Ten days after the Ascension of Our Lord Jesus Christ, while the Apostles and certain disciples and relatives of Jesus were in prayer together with Mary, His Mother, the Holy Spirit manifested Himself under noticeable signs of wind and fire to signal the birth of the Church of Christ. This dramatic moment was followed by a surge of courage and interior enlightenment of the Apostles, who at the time of Jesus’ death had been confused and frightened. St. Luke tells, in his Acts of the Apostles, how other miraculous effects marked this day. These included the remarkable experience of many pilgrim visitors to Jerusalem, who heard the Apostles’ testimonies about Jesus in their own languages. Peter and the others, who were ignorant of these diverse languages, were able, nevertheless, to communicate the truth of Christ to foreigners.
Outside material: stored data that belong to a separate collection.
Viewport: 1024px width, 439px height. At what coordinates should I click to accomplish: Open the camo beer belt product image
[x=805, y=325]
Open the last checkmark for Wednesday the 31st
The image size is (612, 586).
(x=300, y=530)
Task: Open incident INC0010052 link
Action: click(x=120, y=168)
What is more, a very sizable number of men and women were convinced by what they heard to the point of requesting the baptism of Christ on that very day.
The origin of the Catholic Church and our Christian faith is not something shrouded in a murky past. Jesus lived at a very definite time known to us through historical writings of the period. Luke’s Acts is a chronicle beautifully compiled from what had been recounted by others or witnessed by himself. Both the Church’s birth and growth were marked by the action of the Holy Spirit and Luke is particularly careful to call attention to that.
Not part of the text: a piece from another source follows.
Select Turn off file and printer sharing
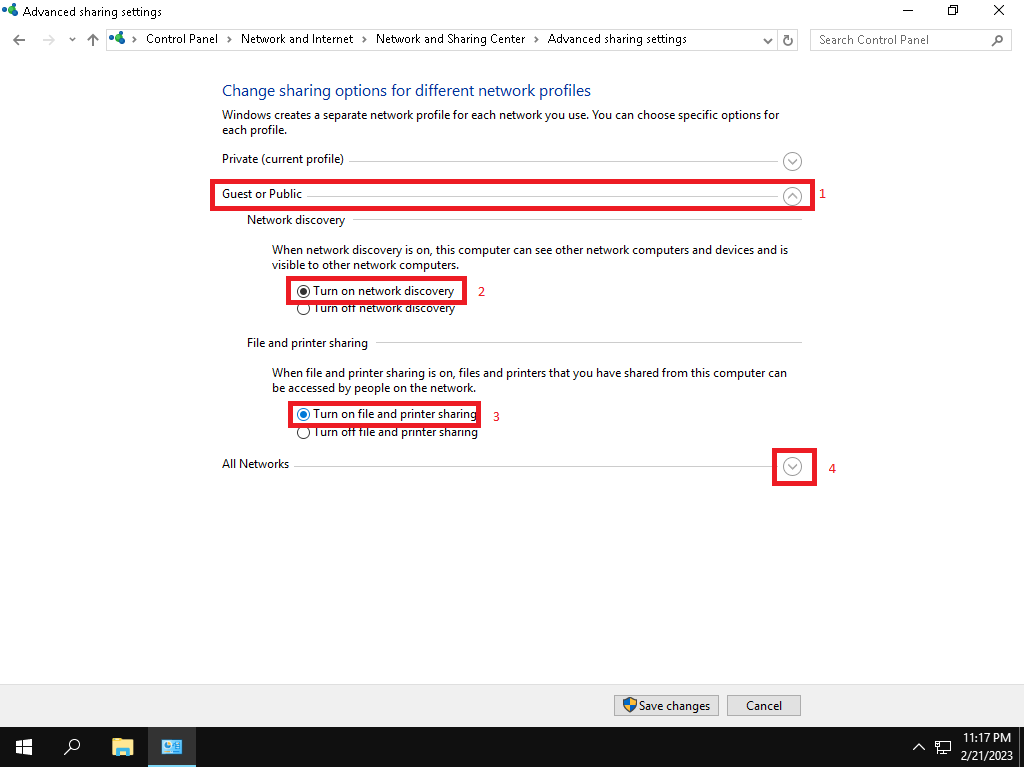 point(304,433)
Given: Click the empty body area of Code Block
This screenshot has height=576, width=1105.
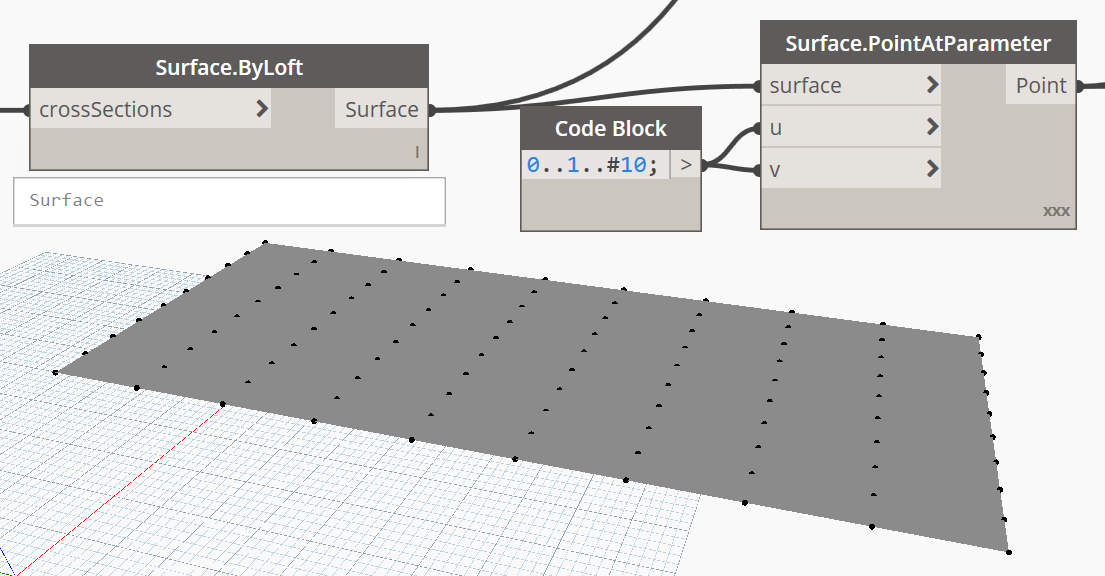Looking at the screenshot, I should pyautogui.click(x=610, y=205).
Today we celebrate this outpouring of God’s grace upon the first Christians drawing them into communion and enabling them to reach out and draw others into union with Christ. This beginning of the Church’s life and mission occurred on a day already celebrated by these disciples and their Jewish contemporaries as a festival of “first fruits” of the harvest. It had also come to mark the sealing of the Old Covenant of God’s people through His servant Moses. This festival had been given the name “Pentecost” by Jews who spoke mainly Greek. The word means “fifty days” and refers to the time between the celebration of Passover (our Easter) and “Shavuot”, the Hebrew name for the feast. So the same period marked the time between Jesus’ Passion and Resurrection and the fulfilment of His promise to send the Holy Spirit to teach, strengthen, console and guide the Apostles.
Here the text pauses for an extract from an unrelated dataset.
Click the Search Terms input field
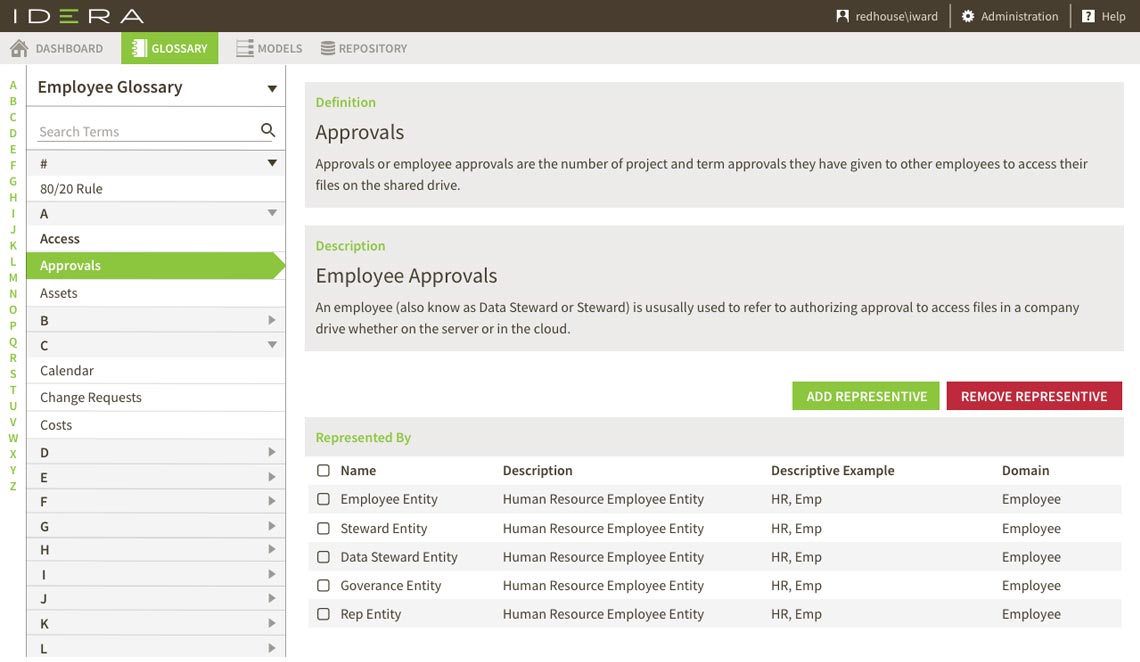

We should never lose sight of this essential reality in the Church. The Church has its human side because it calls together ordinary people like us. This side of the Church is therefore marked by imperfection and even, sadly, the effects of personal sins. Yet it can never lose its divine side, which is Christ and His Spirit. The Holy Spirit guarantees the Church’s ongoing existence, its constant renewal, its continual self purification and sanctifying action through its holy teachings, its life-giving sacraments, and the supernatural support we can experience with the communion of saints, that is, through our union with those on the road to holiness or already confirmed in holiness in heaven.
On the feast of Pentecost we could say that Jesus’ mission on earth ends and ours begins, encouraged, impelled and sustained by his same Spirit. We receive his same mission, entrusted by the Father to his Son. “Peace be with you. As the Father has sent me, even so I send you” (Jn 20:21). We are filled with gratitude for such a great gift and want the fire that burned in Christ’s heart, and that he longed to see enkindled on earth, to burn in our hearts too. We want the “tongues of fire” that appeared over the heads of the apostles, and that are present in our souls, to spread to the furthest corner of the world.
‘I will not leave you orphans.’ Today, on the feast of Pentecost, Jesus’ words remind us also of the maternal presence of Mary in the Upper Room. The Mother of Jesus is with the community of disciples gathered in prayer: she is the living remembrance of the Son and the living invocation of the Holy Spirit. She is the Mother of the Church. We entrust to her
intercession, in a particular way, all Christians, families and communities that at this moment are most in need of the Spirit, the Paraclete, the Defender and Comforter, the Spirit of truth, freedom and peace.”[8]